-- start of Text to read --
The Omkareswar Jyotir Lingam Temple,

Madhya Pradesh


"The hidden gem of Madhya Pradesh"


The Omkareswara Temple is situated on the Island of Mandhata at the banks of Narmada River. This area is one of Indias most enchanting pilgrimage places. The river Narmada branches into two and form the island Mandhata, known in ancient times as Shivpuri. The River Krishna joins Narmada and the confluence or Sangama is considered a very holy place. Seen from above the island is shaped like the OM symbol.

Like a mini Varanasi

The island is dominated by the white Sikhara of the Sri Omkar Mandhata ("Bestover of desires"), the Omkareswara Temple. This temple holds one of the 12 sacred Jyotir Shiva Lingams (natural rock lingams which is said to have miracously emerged from light).

The Omkar Island is 2km long and 1km wide, with jagged cliffs on its southern and eastern sides. It is adorned with temples, sadhu's caves and bathing ghatts and the air is filled with chanting from the temples.
-- end of Text to read --
What is required :: Reproduce the passage on the Omkareswar temple between "The Omkareswar Jyotir" and "emerged from light).", inclusive. The listing that comes next plays no part in this work.
-- start of Dataset content --
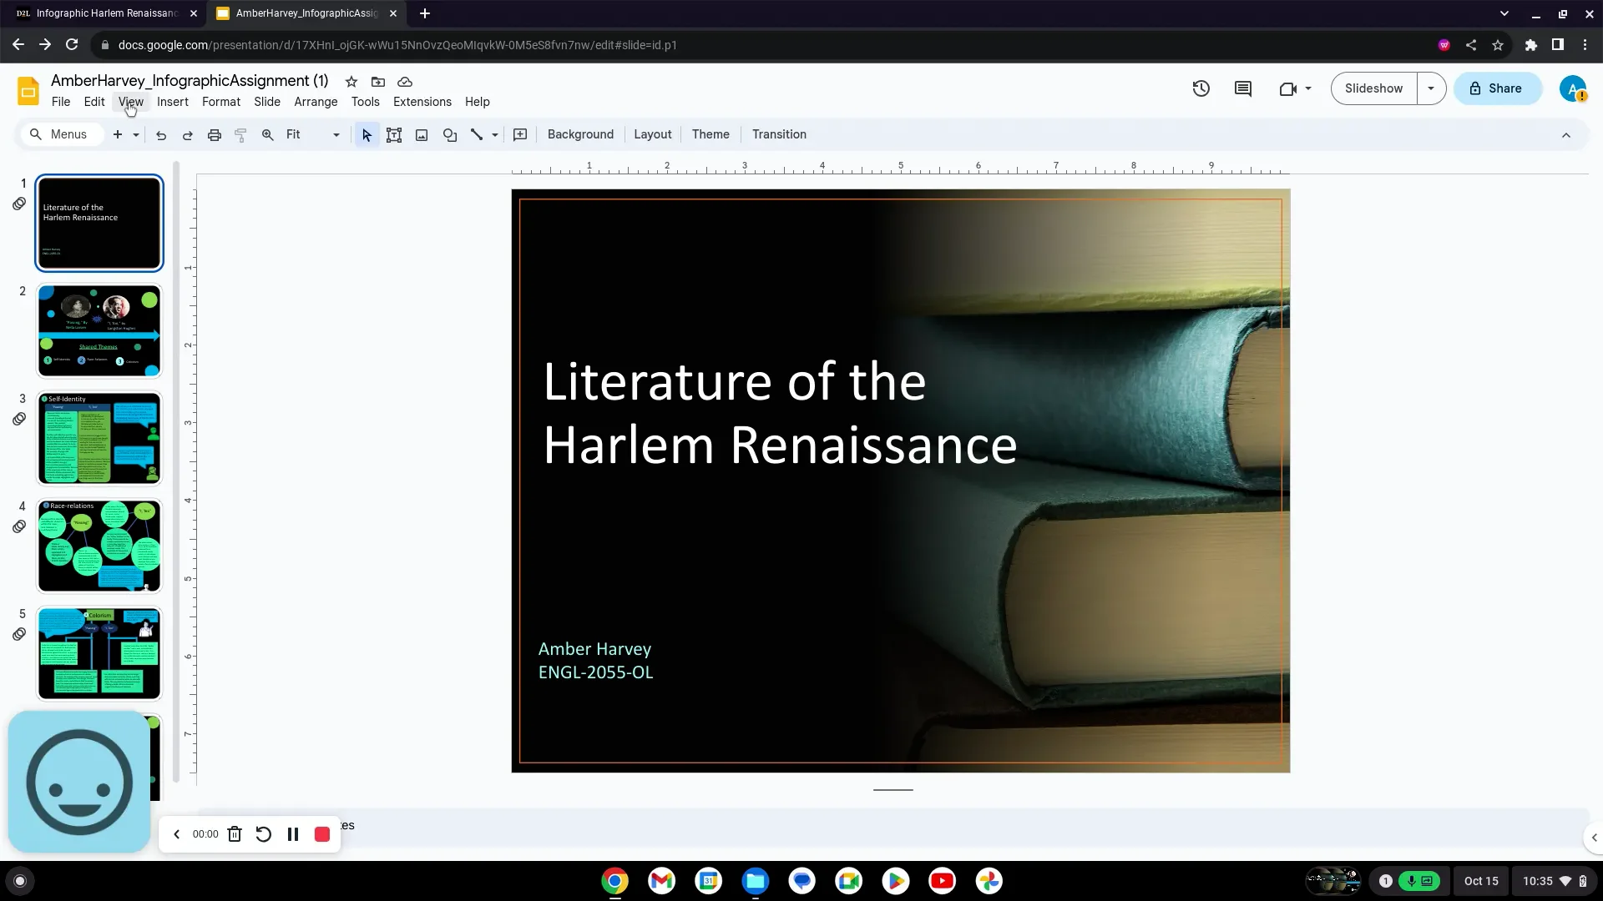Star the presentation next to its title

tap(351, 81)
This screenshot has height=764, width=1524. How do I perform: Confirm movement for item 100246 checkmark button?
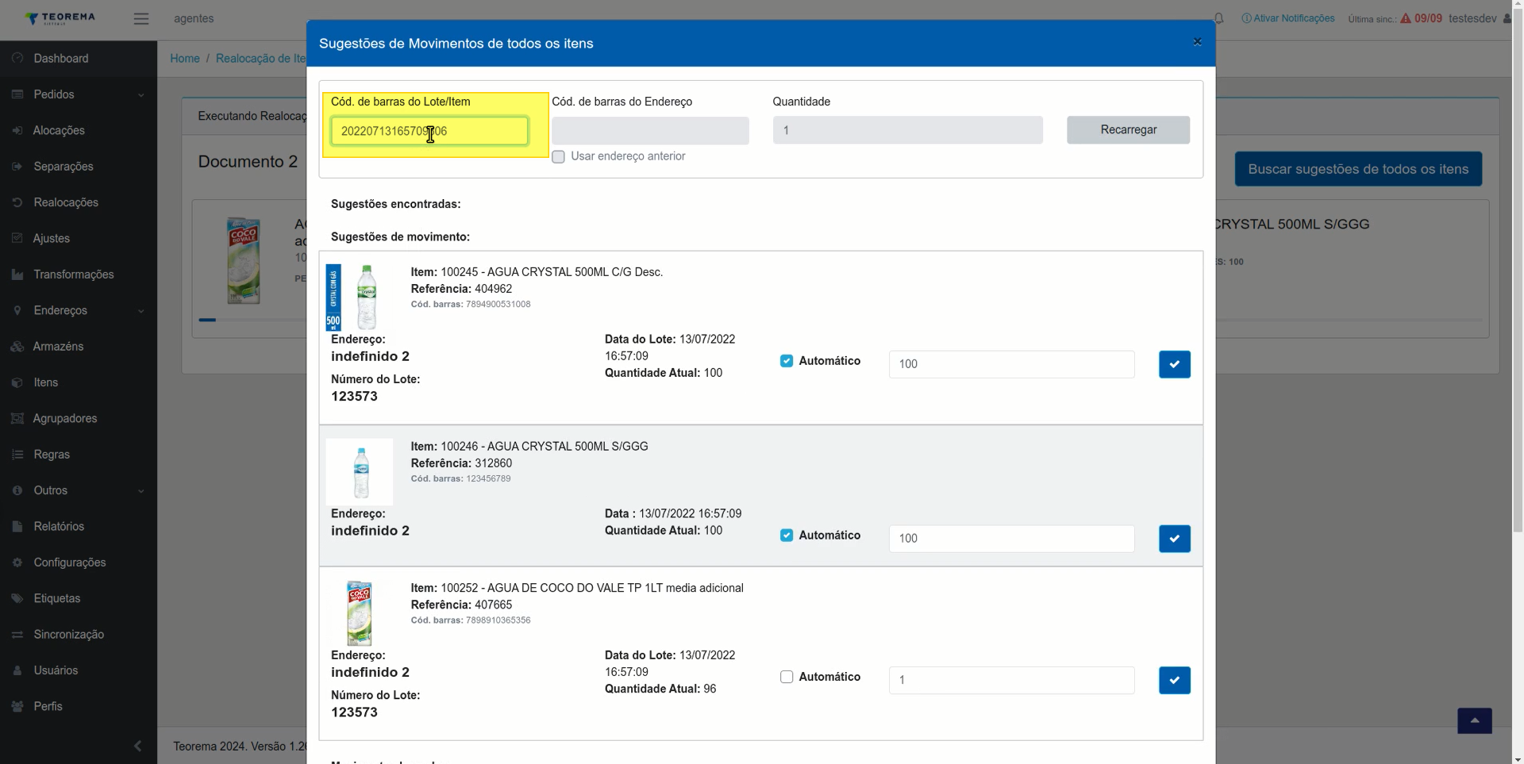pyautogui.click(x=1174, y=539)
-- end of Dataset content --
Exercise answer ::
The Omkareswar Jyotir Lingam Temple,

Madhya Pradesh


"The hidden gem of Madhya Pradesh"


The Omkareswara Temple is situated on the Island of Mandhata at the banks of Narmada River. This area is one of Indias most enchanting pilgrimage places. The river Narmada branches into two and form the island Mandhata, known in ancient times as Shivpuri. The River Krishna joins Narmada and the confluence or Sangama is considered a very holy place. Seen from above the island is shaped like the OM symbol.

Like a mini Varanasi

The island is dominated by the white Sikhara of the Sri Omkar Mandhata ("Bestover of desires"), the Omkareswara Temple. This temple holds one of the 12 sacred Jyotir Shiva Lingams (natural rock lingams which is said to have miracously emerged from light).